Most of the partying in the city takes place in and around Jackson Square, in the heart of the French Quarter. This spot offers a prime viewing location for the Baby to drop, and also gives you a great view of the fireworks that are shot off over the nearby Mississippi River. You can also party hard on Bourbon Street, where bars remain open until the wee hours of the morning on this special occasion.
New Years in New Orleans also brings a plethora of excellent live music, so you may consider staking out a position inside one of the bars or restaurants and celebrating the coming year indoors rather than outside in the midst of all the noise. I recommend going this route, simply because you may get trapped for a very long time in the middle of Jackson Square and miss out on all the live music entirely. Of course, if a massive throng of partygoers is more your speed, stay in the Quarter and live it up!
There are dozens of venues that offer live music and stay open well into the morning during the New Year’s celebrations in New Orleans.

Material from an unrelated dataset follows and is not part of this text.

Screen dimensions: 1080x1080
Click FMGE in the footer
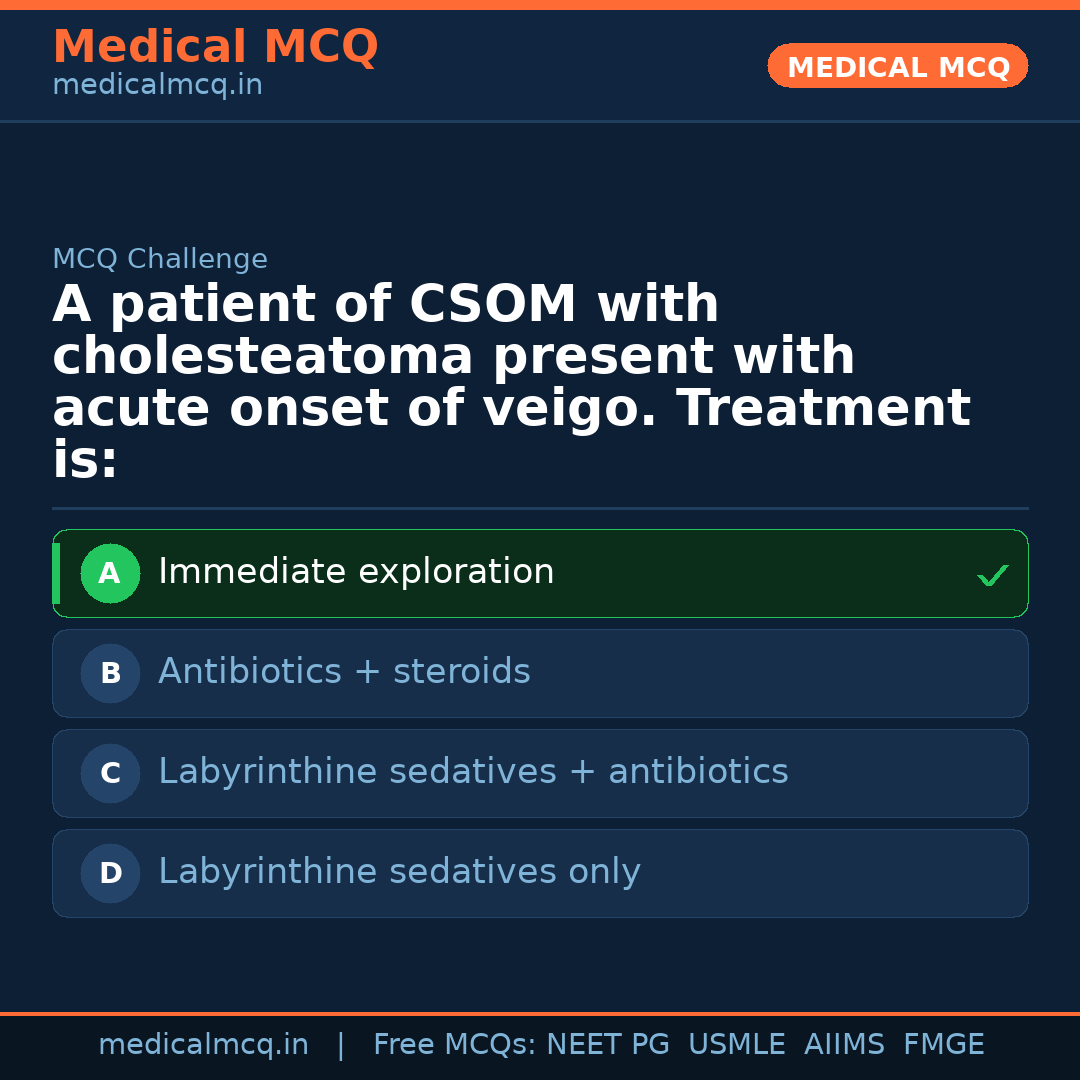coord(943,1045)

Saving the best for last, we come finally to Mardi Gras. In the 17th century, the festival was celebrated all across Europe, and so the European settlers who originally came to Louisiana brought it along with them. Back then, the celebration was called Boeuf Gras, referring to the fatted calves that were ritually slaughtered and eaten during this time. By the early 18th century, the first rudimentary parades were already taking place, with a secret “Boeuf Gras Society” pushing a bull’s head on wheels throughout the small settlement of Fort Louis. Just a few years later, New Orleans was established, and balls became the traditional way to celebrate Mardi Gras for a long time.
It wasn’t until the end of the 18th century that “Carnival” first appeared. This incredible display of pageantry and parading began to morph slowly into the Mardi Gras we know and love today. These days, parades crowd the streets throughout the celebration, and people let their worries fly away as they focus on having fun and enjoying life as much as they possibly can before the time comes to give up their addictions for Lent. Like Reveillon, Mardi Gras is a celebration that is steeped in religious culture.

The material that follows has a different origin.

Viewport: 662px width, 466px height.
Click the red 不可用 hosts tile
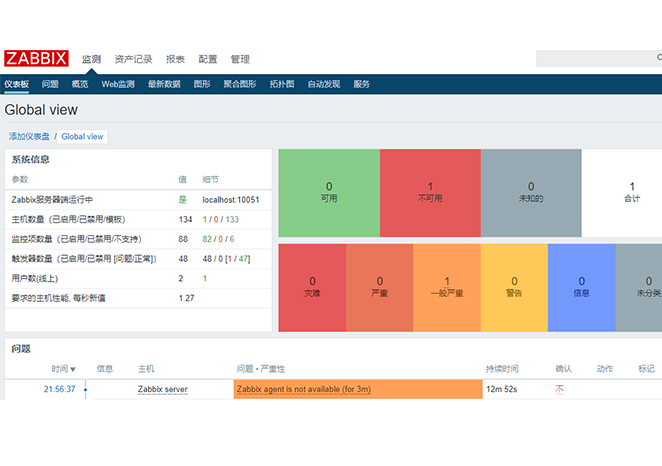(430, 191)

When visiting New Orleans and attending Mardi Gras for the first time, you may be very overwhelmed—and with good reason! The city comes alive in an explosion of color and sound during this festival. Try visiting during the two weeks that lead up to Fat Tuesday itself, and catch a parade on a Wednesday. The timing may be a little early, but the crowds won’t be as significant. Dress up in costume, wear a mask, and get ready to catch some throws from the parade floats! And most importantly, try to stay hydrated throughout your revelry. Whether you are eating, drinking, or walking a lot, water will keep you going strong.
There are many ways to keep track of where and when Mardi Gras parades will take place. The local news channel even has an app that lets you plot the parade routs.
So, which event are you going to attend? For the more popular yearly celebrations, you should start making your plans as early as possible to be sure you have a place to stay (and places to eat as well). Especially if you are planning to visit the city during Mardi Gras, you may want to book your losing at least six months ahead of time. Whichever event you plan to visit, have fun and enjoy your New Orleans celebration!